**TASK DIRECTIONS**
Could you write out every one of the records below, copying each line character for character?

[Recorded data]
--

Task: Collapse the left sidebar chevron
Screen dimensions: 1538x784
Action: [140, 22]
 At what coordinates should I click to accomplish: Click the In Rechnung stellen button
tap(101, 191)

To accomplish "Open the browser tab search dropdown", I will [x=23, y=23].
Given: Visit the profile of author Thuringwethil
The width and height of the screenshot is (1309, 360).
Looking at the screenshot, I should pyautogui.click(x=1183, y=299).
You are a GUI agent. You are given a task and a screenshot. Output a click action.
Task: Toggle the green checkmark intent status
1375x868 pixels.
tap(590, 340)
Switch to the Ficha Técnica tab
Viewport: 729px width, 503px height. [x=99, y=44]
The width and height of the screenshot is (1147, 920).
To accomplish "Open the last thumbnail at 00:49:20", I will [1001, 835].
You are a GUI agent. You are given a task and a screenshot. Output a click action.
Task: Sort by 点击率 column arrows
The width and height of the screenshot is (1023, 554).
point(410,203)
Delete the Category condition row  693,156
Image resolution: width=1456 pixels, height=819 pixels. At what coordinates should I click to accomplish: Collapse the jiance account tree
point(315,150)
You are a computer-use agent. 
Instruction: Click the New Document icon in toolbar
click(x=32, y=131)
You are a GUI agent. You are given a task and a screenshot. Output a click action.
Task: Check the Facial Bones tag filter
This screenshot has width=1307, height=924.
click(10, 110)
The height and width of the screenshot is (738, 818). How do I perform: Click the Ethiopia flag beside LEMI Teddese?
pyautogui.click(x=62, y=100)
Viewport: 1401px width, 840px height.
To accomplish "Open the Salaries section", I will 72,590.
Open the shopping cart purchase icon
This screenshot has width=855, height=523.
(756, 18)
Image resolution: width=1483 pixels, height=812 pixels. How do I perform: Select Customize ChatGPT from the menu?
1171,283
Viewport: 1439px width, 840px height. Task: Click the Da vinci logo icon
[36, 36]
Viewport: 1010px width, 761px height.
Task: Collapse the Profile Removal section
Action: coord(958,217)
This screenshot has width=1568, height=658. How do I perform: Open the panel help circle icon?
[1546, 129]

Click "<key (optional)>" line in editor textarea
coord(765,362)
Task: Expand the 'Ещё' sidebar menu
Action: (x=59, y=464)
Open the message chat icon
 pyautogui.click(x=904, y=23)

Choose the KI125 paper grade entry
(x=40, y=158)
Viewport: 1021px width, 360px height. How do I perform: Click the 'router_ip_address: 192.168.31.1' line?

--

**SOLUTION FOR THIS EXERCISE**
Task: Collapse the left sidebar chevron
Screen dimensions: 1538x784
Action: [140, 22]
 At what coordinates should I click to accomplish: Click the In Rechnung stellen button
tap(101, 191)

To accomplish "Open the browser tab search dropdown", I will [x=23, y=23].
Given: Visit the profile of author Thuringwethil
The width and height of the screenshot is (1309, 360).
Looking at the screenshot, I should pyautogui.click(x=1183, y=299).
You are a GUI agent. You are given a task and a screenshot. Output a click action.
Task: Toggle the green checkmark intent status
1375x868 pixels.
tap(590, 340)
Switch to the Ficha Técnica tab
Viewport: 729px width, 503px height. [x=99, y=44]
The width and height of the screenshot is (1147, 920).
To accomplish "Open the last thumbnail at 00:49:20", I will [1001, 835].
You are a GUI agent. You are given a task and a screenshot. Output a click action.
Task: Sort by 点击率 column arrows
The width and height of the screenshot is (1023, 554).
point(410,203)
Delete the Category condition row  693,156
Image resolution: width=1456 pixels, height=819 pixels. At what coordinates should I click to accomplish: Collapse the jiance account tree
point(315,150)
You are a computer-use agent. 
Instruction: Click the New Document icon in toolbar
click(x=32, y=131)
You are a GUI agent. You are given a task and a screenshot. Output a click action.
Task: Check the Facial Bones tag filter
This screenshot has width=1307, height=924.
click(10, 110)
The height and width of the screenshot is (738, 818). How do I perform: Click the Ethiopia flag beside LEMI Teddese?
pyautogui.click(x=62, y=100)
Viewport: 1401px width, 840px height.
To accomplish "Open the Salaries section", I will 72,590.
Open the shopping cart purchase icon
This screenshot has width=855, height=523.
(756, 18)
Image resolution: width=1483 pixels, height=812 pixels. How do I perform: Select Customize ChatGPT from the menu?
1171,283
Viewport: 1439px width, 840px height. Task: Click the Da vinci logo icon
[36, 36]
Viewport: 1010px width, 761px height.
Task: Collapse the Profile Removal section
Action: coord(958,217)
This screenshot has width=1568, height=658. How do I perform: Open the panel help circle icon?
[1546, 129]

Click "<key (optional)>" line in editor textarea
coord(765,362)
Task: Expand the 'Ещё' sidebar menu
Action: (x=59, y=464)
Open the message chat icon
 pyautogui.click(x=904, y=23)

Choose the KI125 paper grade entry
(x=40, y=158)
Viewport: 1021px width, 360px height. How do I perform: Click the 'router_ip_address: 192.168.31.1' line?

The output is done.